How to do reliable integration testing of Unix signal handling in PHP?

I am writing a server system that runs in the background. In very simplified terms it has its own scripting language, which means that a process can be written in that language to run on its own, or it can call another process, etc. I am converting this system from a trivial PHP cron-job in which only one instance is permitted at a time to a set of long-running processes managed by Supervisor.

With that in mind, I am aware that these processes can be killed at any time, either by myself in development, or perhaps by Supervisord in the normal course of stopping or restarting a worker. I would like to add some proper signal handling to ensure that workers tidy up after themselves, and log where a task was left in an interrupted state where appropriate.

I have worked out how to enable signal handling using ticks and pcntl_signal(), and my handling currently seems to work OK. However, I would like to test this to make sure it is reliable. I have written some early integration tests but they don't feel all that solid, mainly because during development there were all sorts of weird race-condition issues that were tricksy to pin down.

I'd like some advice or direction on how to send kill signals in PHPUnit tests, with a view to improving confidence that my sig handling is robust. My present strategy:

Uses PHPUnit
As the core system runs it creates log files of various kinds, which can be used to monitor when to kill off the task
The core system is launched using a separate PHP script in the background using a system() command in the PHPUnit test.
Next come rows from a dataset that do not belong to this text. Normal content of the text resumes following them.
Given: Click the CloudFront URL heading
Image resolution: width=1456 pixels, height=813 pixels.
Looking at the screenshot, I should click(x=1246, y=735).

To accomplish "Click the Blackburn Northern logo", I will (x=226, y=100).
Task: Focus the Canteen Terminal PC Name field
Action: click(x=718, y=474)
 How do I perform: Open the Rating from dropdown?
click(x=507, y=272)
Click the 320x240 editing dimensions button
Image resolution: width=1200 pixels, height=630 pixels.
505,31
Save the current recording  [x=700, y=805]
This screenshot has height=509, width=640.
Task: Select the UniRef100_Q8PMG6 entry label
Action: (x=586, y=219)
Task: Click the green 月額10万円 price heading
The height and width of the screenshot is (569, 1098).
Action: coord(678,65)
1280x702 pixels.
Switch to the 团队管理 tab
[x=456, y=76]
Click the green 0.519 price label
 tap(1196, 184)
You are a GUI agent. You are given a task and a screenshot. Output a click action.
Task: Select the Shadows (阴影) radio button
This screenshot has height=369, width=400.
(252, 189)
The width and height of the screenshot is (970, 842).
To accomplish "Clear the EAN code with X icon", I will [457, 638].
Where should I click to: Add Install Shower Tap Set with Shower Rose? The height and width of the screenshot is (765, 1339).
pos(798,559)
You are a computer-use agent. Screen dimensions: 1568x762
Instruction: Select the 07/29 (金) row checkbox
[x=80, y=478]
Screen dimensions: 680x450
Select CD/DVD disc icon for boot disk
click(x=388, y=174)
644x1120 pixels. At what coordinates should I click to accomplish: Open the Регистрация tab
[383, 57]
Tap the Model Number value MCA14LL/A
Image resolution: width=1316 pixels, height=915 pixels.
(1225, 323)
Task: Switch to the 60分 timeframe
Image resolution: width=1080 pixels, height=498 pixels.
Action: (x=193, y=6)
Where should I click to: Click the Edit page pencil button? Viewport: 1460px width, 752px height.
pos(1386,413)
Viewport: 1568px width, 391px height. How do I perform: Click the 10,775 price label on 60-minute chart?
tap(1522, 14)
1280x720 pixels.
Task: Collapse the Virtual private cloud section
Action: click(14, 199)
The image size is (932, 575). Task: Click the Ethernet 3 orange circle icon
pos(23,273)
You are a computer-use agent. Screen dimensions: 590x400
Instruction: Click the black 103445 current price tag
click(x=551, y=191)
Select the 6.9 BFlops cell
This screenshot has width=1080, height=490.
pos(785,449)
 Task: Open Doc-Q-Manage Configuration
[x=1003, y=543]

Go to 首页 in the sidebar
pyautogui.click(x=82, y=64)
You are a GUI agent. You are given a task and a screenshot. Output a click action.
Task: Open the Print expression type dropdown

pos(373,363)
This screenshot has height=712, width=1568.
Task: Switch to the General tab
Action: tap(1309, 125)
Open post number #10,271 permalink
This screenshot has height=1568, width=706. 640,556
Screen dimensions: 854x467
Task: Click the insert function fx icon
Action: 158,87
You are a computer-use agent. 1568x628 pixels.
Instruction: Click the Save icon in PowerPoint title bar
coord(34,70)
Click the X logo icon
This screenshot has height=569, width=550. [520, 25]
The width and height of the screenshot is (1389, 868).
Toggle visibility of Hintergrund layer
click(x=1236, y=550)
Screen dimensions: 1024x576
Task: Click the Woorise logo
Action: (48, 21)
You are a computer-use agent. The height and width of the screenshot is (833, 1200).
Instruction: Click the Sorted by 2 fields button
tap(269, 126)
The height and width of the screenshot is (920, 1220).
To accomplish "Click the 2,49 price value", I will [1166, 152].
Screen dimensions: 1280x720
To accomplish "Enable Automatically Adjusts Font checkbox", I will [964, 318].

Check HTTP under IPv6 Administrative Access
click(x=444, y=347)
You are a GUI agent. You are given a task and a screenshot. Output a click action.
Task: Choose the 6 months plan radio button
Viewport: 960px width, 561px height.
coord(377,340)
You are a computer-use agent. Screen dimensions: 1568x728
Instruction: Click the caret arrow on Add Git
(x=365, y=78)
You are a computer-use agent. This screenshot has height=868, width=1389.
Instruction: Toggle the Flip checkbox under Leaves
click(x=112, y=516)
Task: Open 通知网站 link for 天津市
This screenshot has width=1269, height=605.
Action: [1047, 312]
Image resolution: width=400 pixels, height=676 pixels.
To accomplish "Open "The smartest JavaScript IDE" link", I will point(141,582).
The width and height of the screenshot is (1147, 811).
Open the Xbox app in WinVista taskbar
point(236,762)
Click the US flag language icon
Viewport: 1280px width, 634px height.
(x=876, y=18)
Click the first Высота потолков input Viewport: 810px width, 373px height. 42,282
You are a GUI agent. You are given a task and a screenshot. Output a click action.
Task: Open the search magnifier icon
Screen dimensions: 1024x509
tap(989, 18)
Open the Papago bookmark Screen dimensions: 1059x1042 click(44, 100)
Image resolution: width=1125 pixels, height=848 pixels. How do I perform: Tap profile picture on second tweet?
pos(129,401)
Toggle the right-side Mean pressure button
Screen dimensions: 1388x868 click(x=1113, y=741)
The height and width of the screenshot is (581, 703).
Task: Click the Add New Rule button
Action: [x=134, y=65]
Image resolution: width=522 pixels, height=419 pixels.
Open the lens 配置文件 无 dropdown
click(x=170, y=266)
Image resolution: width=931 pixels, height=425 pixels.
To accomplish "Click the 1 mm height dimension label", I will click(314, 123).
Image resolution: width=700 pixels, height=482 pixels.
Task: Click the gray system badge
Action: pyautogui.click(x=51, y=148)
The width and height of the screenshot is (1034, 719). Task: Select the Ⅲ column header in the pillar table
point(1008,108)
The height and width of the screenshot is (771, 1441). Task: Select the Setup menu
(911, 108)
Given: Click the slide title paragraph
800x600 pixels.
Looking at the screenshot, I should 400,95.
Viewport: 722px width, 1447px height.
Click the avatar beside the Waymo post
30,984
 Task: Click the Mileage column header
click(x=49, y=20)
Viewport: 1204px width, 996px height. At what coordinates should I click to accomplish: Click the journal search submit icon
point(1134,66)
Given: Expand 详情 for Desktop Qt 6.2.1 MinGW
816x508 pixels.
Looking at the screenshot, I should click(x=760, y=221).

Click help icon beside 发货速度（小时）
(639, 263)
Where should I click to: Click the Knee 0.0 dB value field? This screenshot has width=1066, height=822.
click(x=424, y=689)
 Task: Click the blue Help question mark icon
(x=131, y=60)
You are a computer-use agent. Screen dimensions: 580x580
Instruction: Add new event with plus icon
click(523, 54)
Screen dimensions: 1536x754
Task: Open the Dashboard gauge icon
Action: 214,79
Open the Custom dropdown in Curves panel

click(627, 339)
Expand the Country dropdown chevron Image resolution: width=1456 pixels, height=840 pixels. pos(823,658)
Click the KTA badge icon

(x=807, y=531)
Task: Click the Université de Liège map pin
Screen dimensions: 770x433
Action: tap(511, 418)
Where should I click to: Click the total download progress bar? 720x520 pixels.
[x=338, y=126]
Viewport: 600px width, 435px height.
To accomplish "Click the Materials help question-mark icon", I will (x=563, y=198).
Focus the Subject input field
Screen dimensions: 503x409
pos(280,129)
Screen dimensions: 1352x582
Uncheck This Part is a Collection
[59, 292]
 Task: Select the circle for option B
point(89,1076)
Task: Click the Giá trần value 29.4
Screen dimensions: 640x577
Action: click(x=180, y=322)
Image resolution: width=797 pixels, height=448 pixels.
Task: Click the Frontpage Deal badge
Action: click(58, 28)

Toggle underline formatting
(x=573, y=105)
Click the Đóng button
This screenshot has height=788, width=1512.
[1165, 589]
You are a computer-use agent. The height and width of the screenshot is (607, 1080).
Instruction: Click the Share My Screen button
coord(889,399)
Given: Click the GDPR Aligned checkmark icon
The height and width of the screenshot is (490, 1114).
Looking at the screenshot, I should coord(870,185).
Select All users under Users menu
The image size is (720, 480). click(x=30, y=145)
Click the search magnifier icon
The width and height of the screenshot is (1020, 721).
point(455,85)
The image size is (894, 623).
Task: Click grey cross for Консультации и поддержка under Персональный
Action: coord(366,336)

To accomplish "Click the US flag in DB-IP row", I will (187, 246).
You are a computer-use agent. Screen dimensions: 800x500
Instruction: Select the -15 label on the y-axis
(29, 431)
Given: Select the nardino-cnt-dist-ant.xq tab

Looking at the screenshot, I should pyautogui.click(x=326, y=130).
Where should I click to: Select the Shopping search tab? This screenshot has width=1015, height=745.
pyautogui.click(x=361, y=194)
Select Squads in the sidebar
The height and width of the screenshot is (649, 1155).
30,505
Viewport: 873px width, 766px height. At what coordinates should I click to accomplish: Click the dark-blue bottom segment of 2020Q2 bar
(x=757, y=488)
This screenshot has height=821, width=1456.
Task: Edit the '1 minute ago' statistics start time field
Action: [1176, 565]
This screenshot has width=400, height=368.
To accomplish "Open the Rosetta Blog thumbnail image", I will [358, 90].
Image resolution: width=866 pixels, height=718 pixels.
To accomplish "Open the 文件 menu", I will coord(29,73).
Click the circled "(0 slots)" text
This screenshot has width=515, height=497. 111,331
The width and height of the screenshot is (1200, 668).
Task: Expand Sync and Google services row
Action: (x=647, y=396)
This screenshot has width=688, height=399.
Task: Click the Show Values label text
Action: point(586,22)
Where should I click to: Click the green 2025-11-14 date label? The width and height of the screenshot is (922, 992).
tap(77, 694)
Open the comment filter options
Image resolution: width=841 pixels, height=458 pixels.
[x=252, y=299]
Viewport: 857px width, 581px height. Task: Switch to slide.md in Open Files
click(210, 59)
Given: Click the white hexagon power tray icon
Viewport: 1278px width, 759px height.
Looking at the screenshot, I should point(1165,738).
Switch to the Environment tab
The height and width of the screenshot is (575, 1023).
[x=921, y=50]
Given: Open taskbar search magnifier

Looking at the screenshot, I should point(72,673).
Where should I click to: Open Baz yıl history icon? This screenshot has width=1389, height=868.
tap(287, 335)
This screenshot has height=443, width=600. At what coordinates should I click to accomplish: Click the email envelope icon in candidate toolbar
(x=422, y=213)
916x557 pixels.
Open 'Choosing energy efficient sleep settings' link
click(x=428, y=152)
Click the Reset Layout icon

My command is similar to php script.php > $logFile 2>&1 & i.e. redirect all output to a log file and then push it to the background, so the test method can monitor it
The background script writes its PID to a file, which will be the PID to kill
This is picked up reliably by the test by scanning repeatedly for it and usleeping between scans
The test then waits for a specific state by scanning the database, usleeping between scans, and issuing a kill <pid> when it is ready
It then waits for the signal handler to kick in and write a new database state, usleeping again to avoid hammering the database
Finally it will either determine if the database is in a correct state or not, after a maximum delay time, which passes/fails a test.

Of course, with all this waiting/checking, it feels a bit ropey, and quite ripe for race conditions of all sorts. My current feeling is that the tests will fail around 2% of the time, but I've not been able to get the test to fail for a day or so. I plan to do some immersion testing, and if I get any failures from that I'll post that here.

I wonder if I can simplify it by asking the system under test to kill itself, which will remove two levels of wait-checking (one to wait for the PID, and another to wait for the database to enter the correct state before the kill command)^†. That would still leave the wait-check loop after the kill is issued, but I may yet find that having that one check is not a problem in practice.

That said, I am conscious that my whole approach may be ham-fisted, and there is a better approach to do this sort of thing. Any ideas? At present my thinking is just to increase my wait timeouts, in case PHPUnit is introducing any strange delays. I'll also see if I can get a failure case to examine the logs.

† Ah, sadly it won't simplify things much. I just tried this on an simple signal integration test I regard as reliable, and since the backgrounded system() returns immediately, it still has to loop-wait to identify the right log record, and then for the right post-kill result. However, it no longer has to wait for a PID to be written to a temp file, so that is at least one loop eliminated.

Solution

As I mentioned in the question, the first reliability change I tried was to inject the ability for worker tasks to run kill on themselves. In my case this was built into the system, but readers may find that writing a child test class and changing their DI config would be a convenient way to do it.

This seems to have improved reliability a good deal. Originally, there were several wait loops in the tests, and the test would have to run the kill at the right moment:

Wait for the PID of the child to become available
Wait for the child log files to indicate it is ready to kill
Issue the kill
Wait for the child log files to indicate the signal handler ran correctly

The issue may have been in (2) - if this is too short then the kill may sometimes arrive too late, and even if a reliable max wait time is found, if the CPU is under unexpected load then it may still be prone to failure.

I have now written a quick script to repeatedly run the PHPUnit tests, either for 200 iterations, or to the first failure, whichever comes first. This now passes 200 iterations, so for the time being I'll regard the test reliability as having gone up. However I will update here if this changes - perhaps running the tests with a high nice will trigger a failure.